Lebanon: The Kilton Public Library in New Hampshire takes the pole position of global efforts to promote privacy and avert government scrutiny.
The small library in Lebanon is recorded as the nation’s first library to use Tor, software that masks the location and IP addresses of internet users, in a preliminary study initiated by the Cambridge, Massachusetts-based Library Freedom Project. Users all around the world can perform searches randomly routed via the library. Computers that have installed Tor rebound searches in a series of relays or through virtual pathways within the network of computers equipped with Tor. This enables the Tor to mask the identity and location of user performing searches through this virtual tunnel.
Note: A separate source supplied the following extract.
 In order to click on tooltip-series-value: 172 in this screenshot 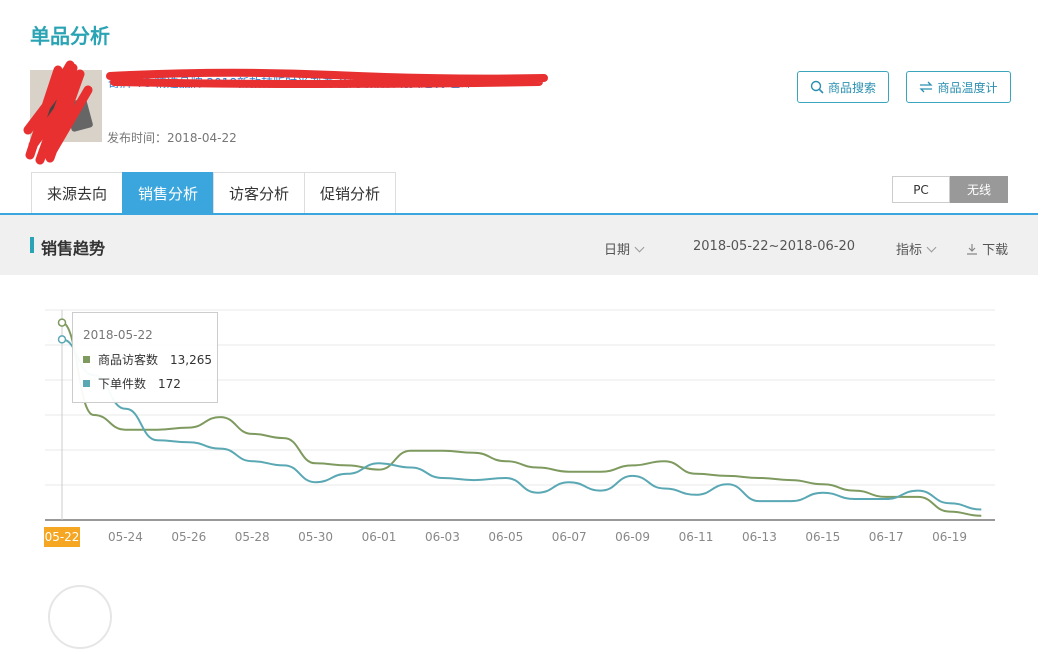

Kilton stands out among other US libraries by having a computer equipped with a Tor exit relay, which delivers the search query to the destination site and acts as the only known source of the query. The Library Freedom Project selected Kilton for its preliminary project because they had other privacy- ensuring software that the project demanded and also the library had the expertise to take it to the complicated exit-relay stage, says the founder and director of the Library Freedom Project, Alison Macrina.
Tor protects shoppers, rebels, spy workers, criminals and domestic violence victims alike. “Local police asked the Kilton library last July to stop using Tor. Its use was suspended until the library board voted unanimously at a standing-room-only meeting in September to maintain the Tor relay. Kilton’s really committed as a library to the values of intellectual privacy,” Macrina said.